Florindo, Isabella in abito da uomo, e detti.

 

FLOR. M'inchino al carissimo signor padre. Riverisco la signora cognata, la signora sorella, e quel signore ch'io non conosco: omnes, omnes simul et in solidum.

DOTT. (Canchero, è spiritoso!) (da sé) Vien qui, il mio caro figlio, vieni fra le mie braccia, consolazione di questo povero vecchio. Hai fatto buon viaggio? Sei stanco?

FLOR. Veramente, per venir presto, oggi non ho pranzato: onde faciunt mea crura jacobum.

DOTT. (Parla bene latino). (da sé)

BEAT. Signor cognato, mi consolo infinitamente di vedervi arrivato sano, virtuoso, e di sì bell'umore.

FLOR. Alla ciceroniana: Mihi gratulor, tibi gaudeo.

DIA. Caro fratello, quanta consolazione risento or che vi veggo alla patria tornato!

FLOR. Anch'io sono di ciò consolatissimo. Dulcis amor patriae, dulce videre suos.

LEL. Signore, alle consanguinee congratulazioni unisco anch'io le sociali mie contentezze.

FLOR. Fateor me tanto dignum honore non esse. (a Lelio)

LEL. Ha studiato! È un uomo grande. Seco lei mi consolo, lo dirò nuovamente, degno rampollo d'un sì bel tronco. (al Dottore)

FLOR. Così è: derivata patris naturam verba sequuntur.

DOTT. Chi è quel giovanotto? Fa ch'egli si avanzi.

FLOR. Egli è uno scolaro mio amico: Amicus est alter ego: onde per ciò non ho potuto dispensarmi da condurlo meco. Ma si tratterrà poco tempo.

DOTT. Stia pure quanto tu vuoi, mi maraviglio. Sai che ti amo, e che altro non desidero che vederti contento.

FLOR. Avanzatevi, signor Flaminio, mio padre desidera conoscervi e trattarvi; egli vi amerà quant'io v'amo, mentre sapete che Pater et filius censentur una et eadem persona.

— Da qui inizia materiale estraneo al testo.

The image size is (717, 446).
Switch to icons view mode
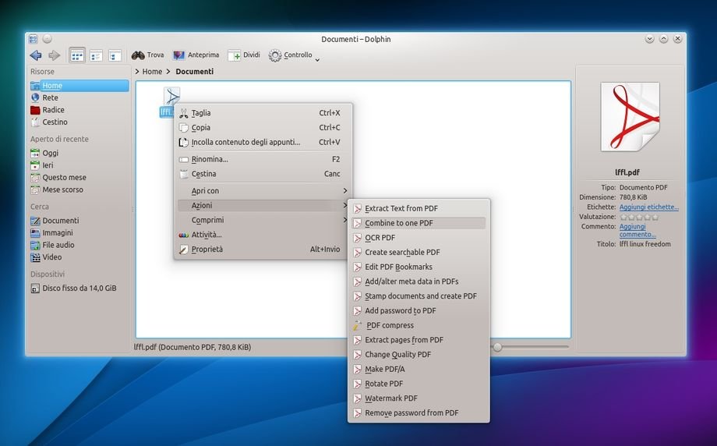click(x=77, y=55)
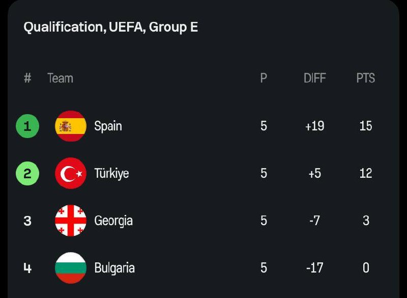Open the Georgia team name link
Image resolution: width=407 pixels, height=298 pixels.
point(113,221)
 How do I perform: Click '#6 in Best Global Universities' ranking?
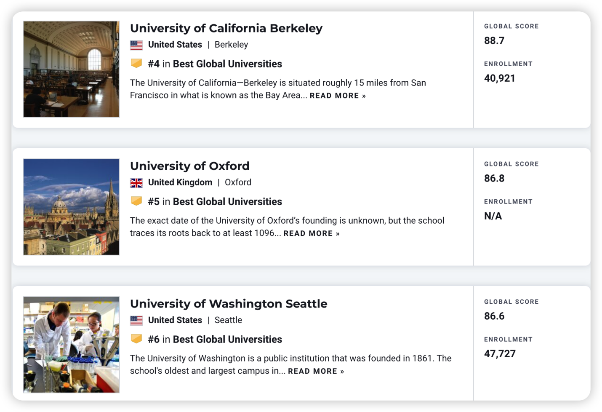(215, 339)
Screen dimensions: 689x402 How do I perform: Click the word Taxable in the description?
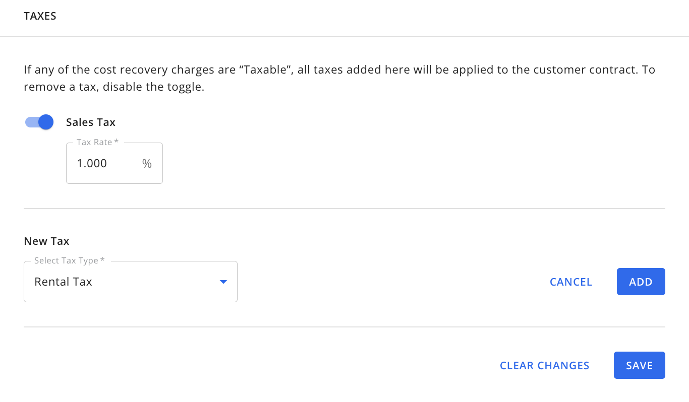[x=265, y=70]
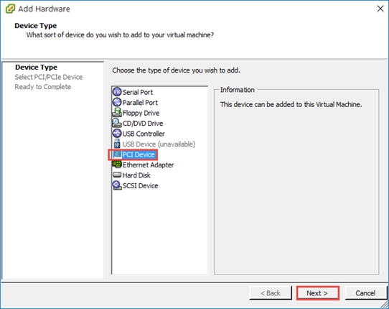Select Ethernet Adapter label in device list

coord(148,165)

ISAB. (Ahimè! Tremo tutta! Temo d'essere scoperta). (da sé)

DOTT. Venga. Favorisca. (Egli è ben circonspetto). (da sé)

ISAB. Arrossisco presentandomi a voi in atto di dovervi dar incomodo: incolpate di ciò la bontà del signor Florindo. Egli faccia per me le mie scuse; io non posso che assicurarvi del mio rispetto, e d'una eterna memoria delle mie obbligazioni.

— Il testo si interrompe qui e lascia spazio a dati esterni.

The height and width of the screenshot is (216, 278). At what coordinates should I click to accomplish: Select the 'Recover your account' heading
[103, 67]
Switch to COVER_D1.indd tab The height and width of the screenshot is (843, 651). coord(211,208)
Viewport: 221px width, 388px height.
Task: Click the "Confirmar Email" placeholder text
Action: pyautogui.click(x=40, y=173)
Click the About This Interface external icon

DOTT. Signore, io le risponderò senza complimenti. Ho piacere d'aver l'onore di conoscerla: ella si serva con libertà, come se fosse nella sua medesima casa.

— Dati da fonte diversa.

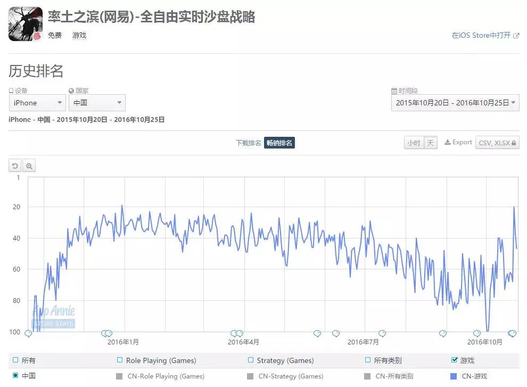Screen dimensions: 527x387
Task: Click the calendar icon beside 时间段
Action: coord(394,91)
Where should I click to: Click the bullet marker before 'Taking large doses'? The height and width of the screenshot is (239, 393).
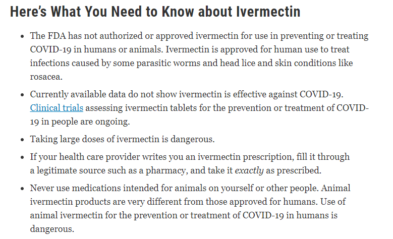(23, 140)
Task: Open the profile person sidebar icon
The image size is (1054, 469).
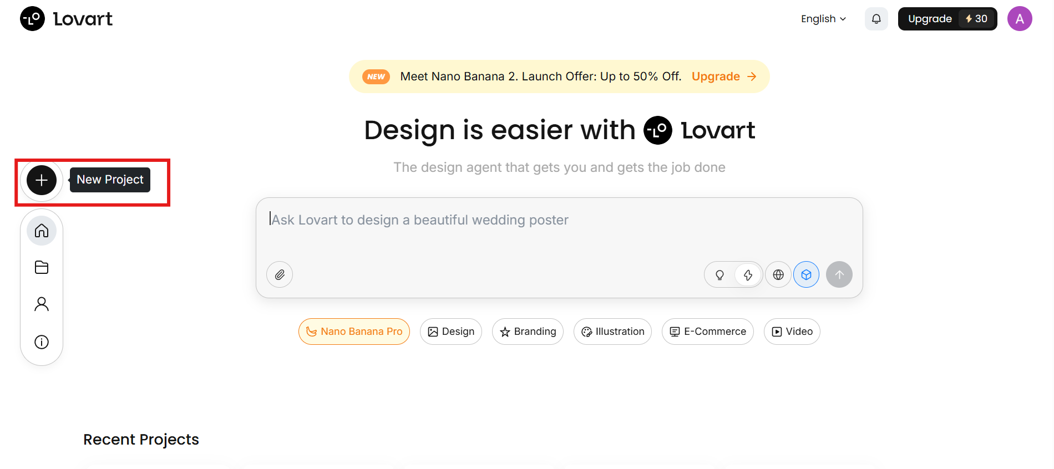Action: pos(42,304)
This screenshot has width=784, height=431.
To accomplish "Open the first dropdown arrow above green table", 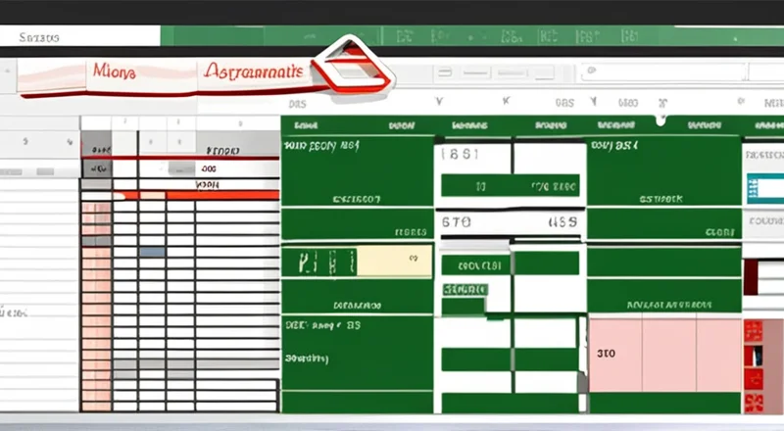I will point(438,101).
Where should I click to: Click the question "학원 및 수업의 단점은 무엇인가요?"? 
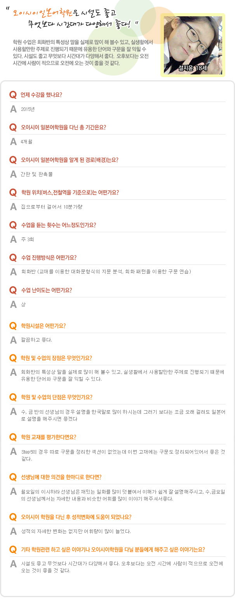[56, 397]
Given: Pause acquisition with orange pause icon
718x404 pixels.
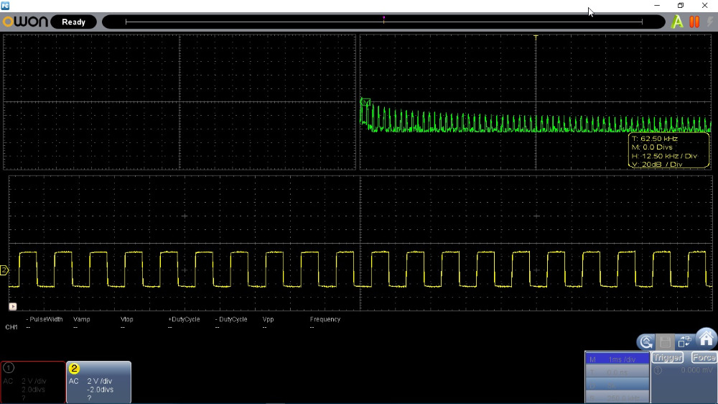Looking at the screenshot, I should [x=694, y=22].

ISAB. Son molto tenuto alle vostre grazie.

DIA. (Che bel giovinotto!) (da sé, il creduto Flaminio)

FLOR. Che cos'è d'Ottavio mio fratello?

DOTT. Sarà incantato a studiar qualche cabala per il lotto.

FLOR. Cupio videre eum.

DOTT. Lo vedrai questa sera a cena. Senti, figlio mio, tutto il paese è prevenuto della tua venuta, e si parla di te in varie guise. I buoni amici dicono che sei virtuoso; i nemici dicono che non è vero. Domani immediatamente voglio che facciamo smentire i maligni. Coll'occasione che verran delle visite, intendo così all'improvviso che facciamo un'Accademietta, e che tu mostri il tuo spirito e la tua abilità: sei contento?

FLOR. Contentissimo. Io son paratus ad omnia.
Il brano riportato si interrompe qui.